Jim Selby

Year: 2025
Location: Edmonton
Profile: Jim Selby, a founding member of ALHI, is a lifelong labour activist and author of left-wing publications. He was research and communications director at the Alberta Federation of Labour for ten years and subsequently research director for fifteen years. His interview describes growing up in Jasper Place, after his family moved from Devon in 1965. He discovered a regular, working-class place much like Devon, with its own rules, boundaries and mythological heroes, dispelling rumours that it was a dangerous place. He completed his schooling, first in Hillcrest Junior High situated in a relatively wealthy enclave, which he contrasts with the working-class culture in Jasper Place Composite High School.
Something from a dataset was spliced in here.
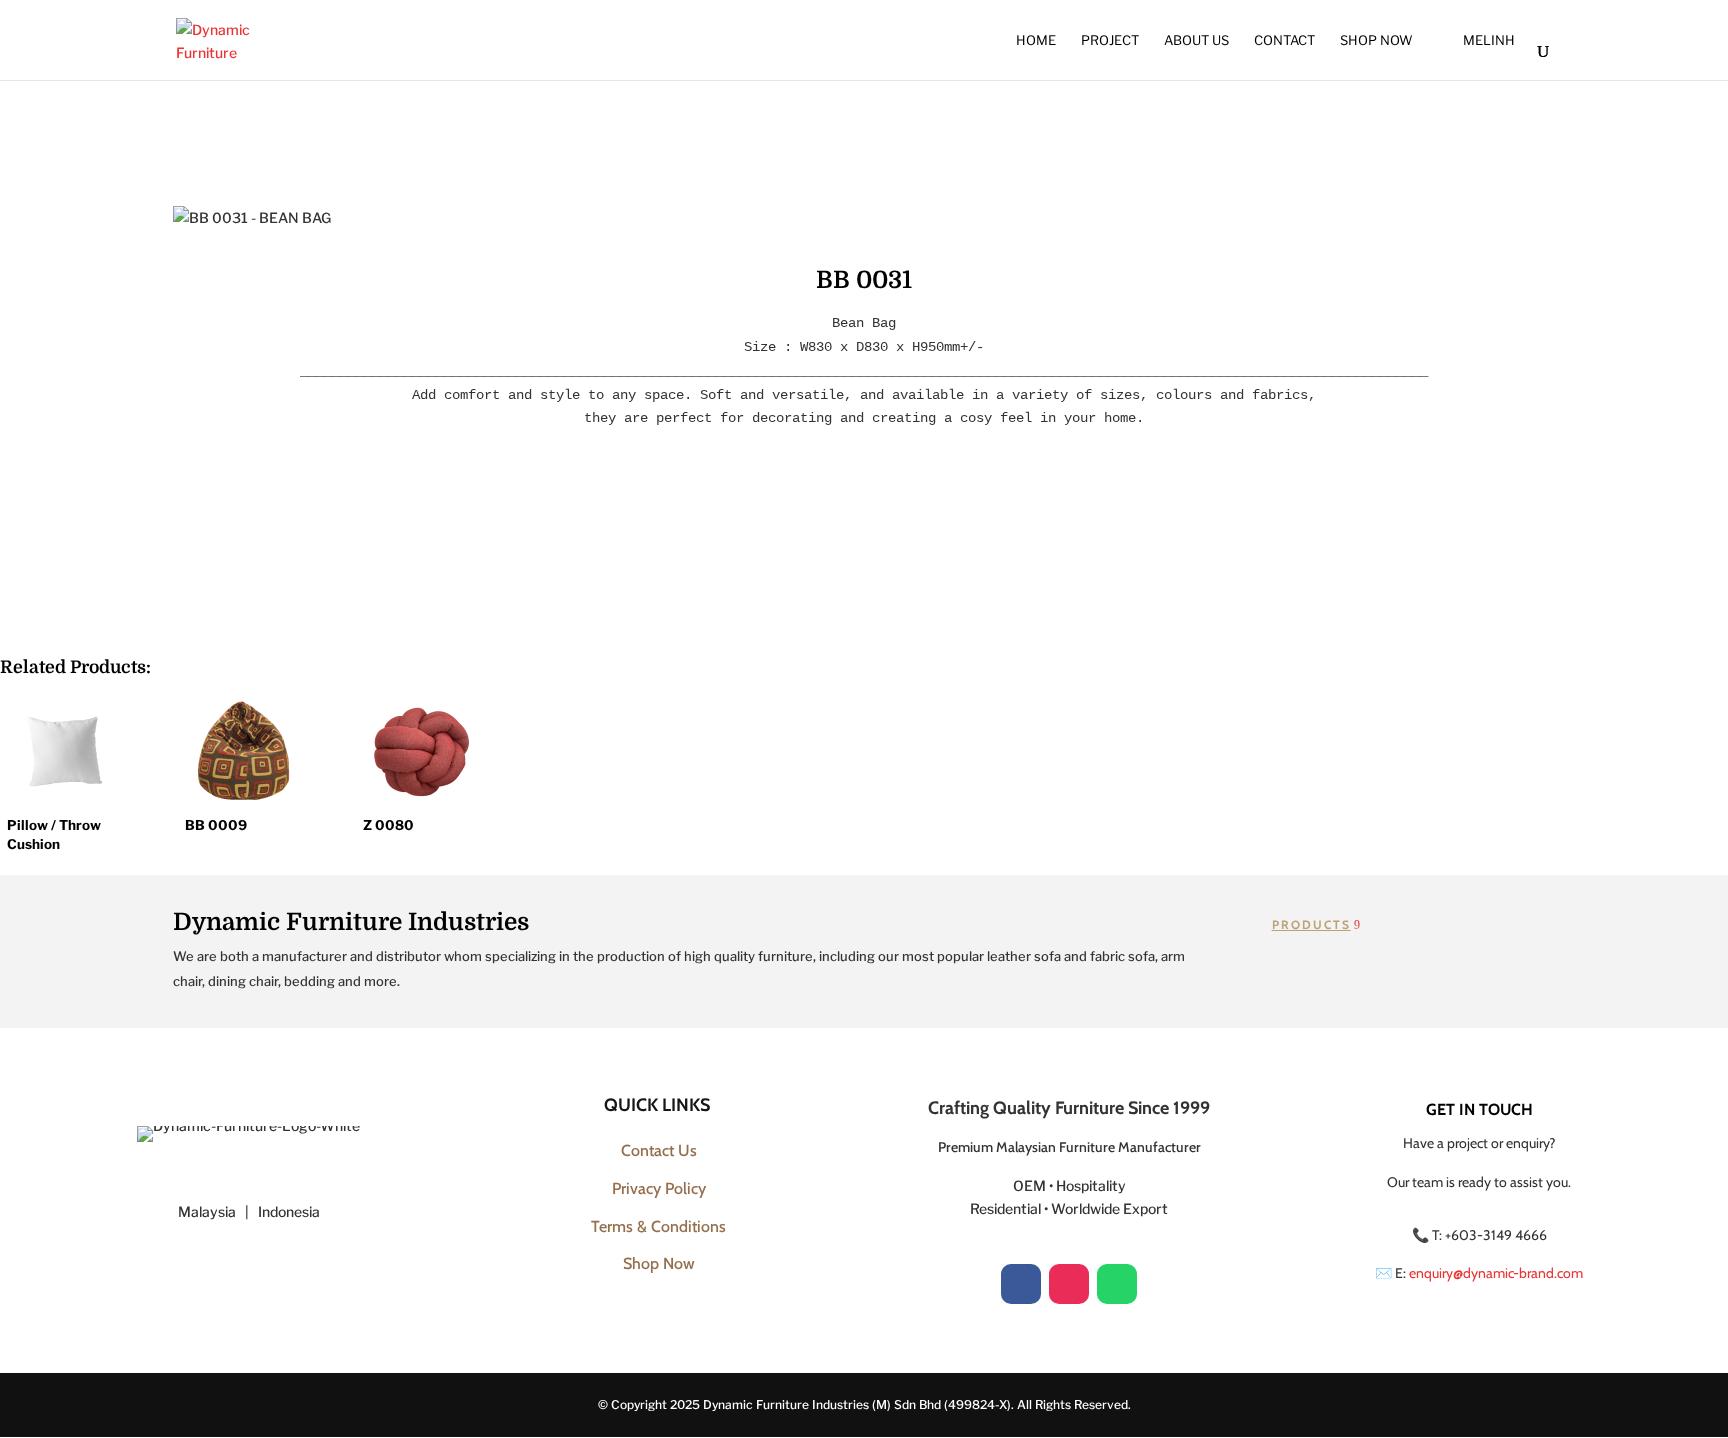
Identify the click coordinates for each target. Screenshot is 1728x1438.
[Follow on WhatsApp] (1117, 1284)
He critically analyzes the classification system in the school which differentiated vocational stream students from academic stream students. Selby discusses his part-time jobs, first at Agnew-Surpass and then the Starlite Drive-In, both supplying spending money needed by a working-class teenager. He describes the public transit system he used daily, as well as the relatively affordable access to university at that time. Selby discusses his early attraction to radical political thought, including the trade union movement, and its growth while living in a co-op house where the alternate newspaper Poundmaker was published.
Keywords: Co-op house; Devon; Hillcrest Junior High; Jasper Place; Jasper Place Composite High; Part-time job; Poundmaker; Public transit; Radical politics; Vocational streaming.